» **WHAT NEEDS TO BE DONE**: Transcribe the lines of the records below, starting at the line containing "Viewport: 1024px width, 768px" and ending at the end of the records, with both ends included. Omit the pictures from your transcription.

-- start RECORDS PROVIDED --

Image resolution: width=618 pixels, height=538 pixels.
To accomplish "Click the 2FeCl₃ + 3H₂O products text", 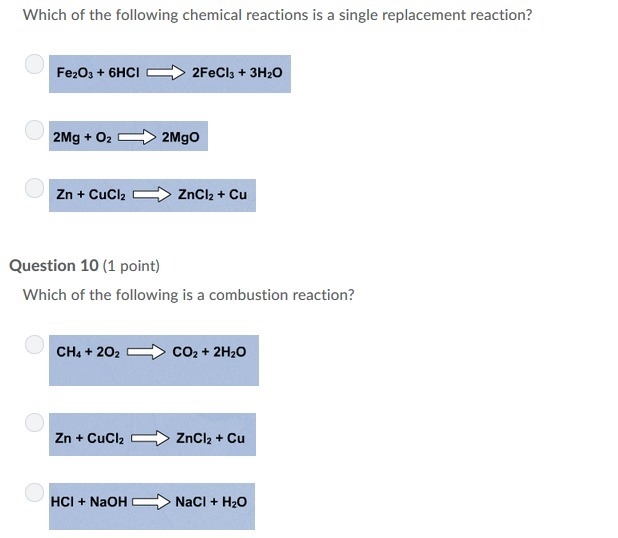I will click(x=237, y=73).
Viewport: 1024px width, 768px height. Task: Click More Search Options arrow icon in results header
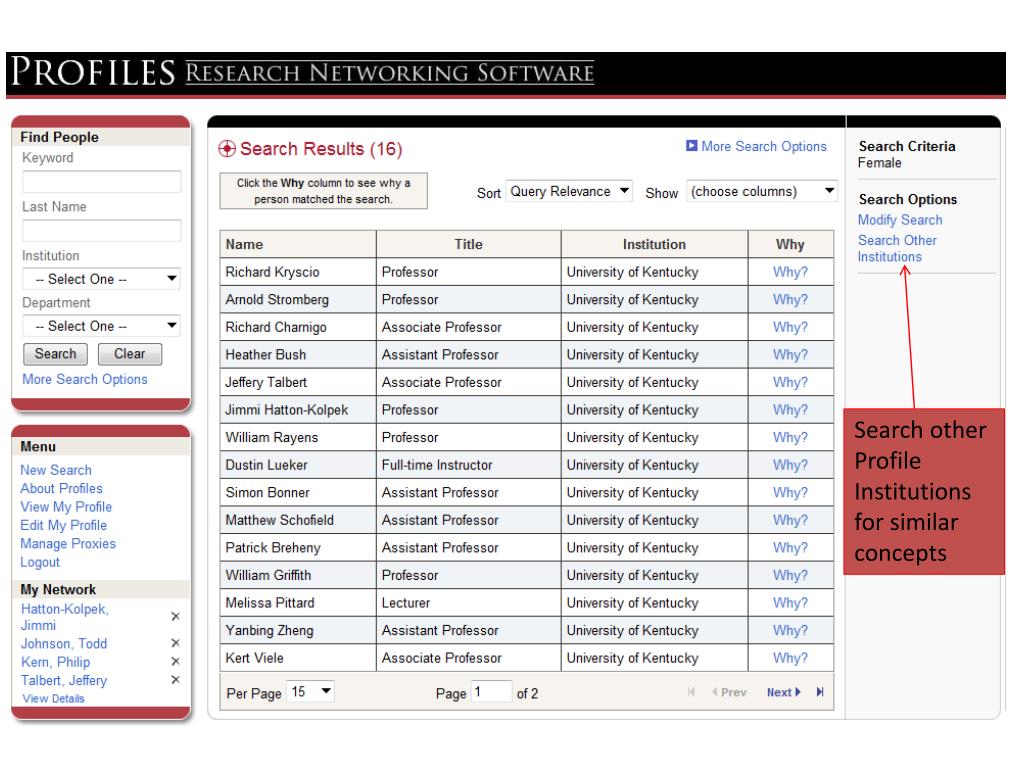coord(692,147)
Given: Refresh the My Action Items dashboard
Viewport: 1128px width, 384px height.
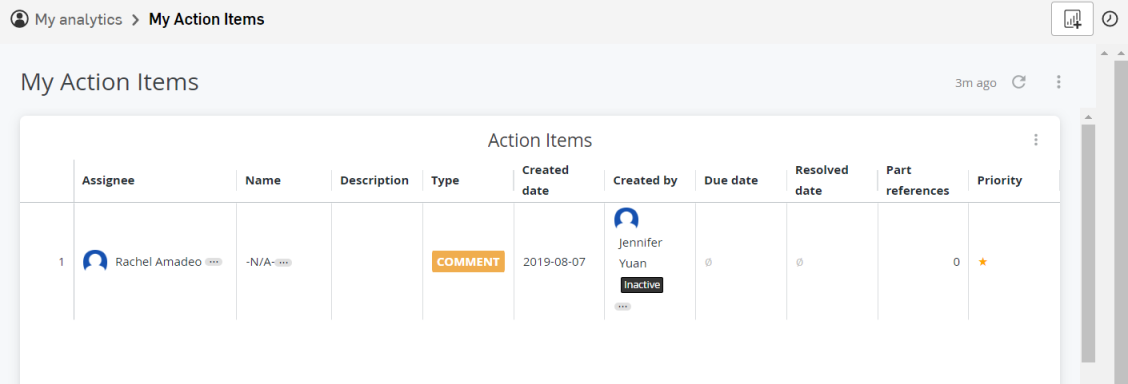Looking at the screenshot, I should coord(1019,82).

-- end RECORDS PROVIDED --

» **SOLUTION TO THE EXERCISE**:
Viewport: 1024px width, 768px height. Task: Click More Search Options arrow icon in results header
coord(692,147)
Given: Refresh the My Action Items dashboard
Viewport: 1128px width, 384px height.
Looking at the screenshot, I should coord(1019,82).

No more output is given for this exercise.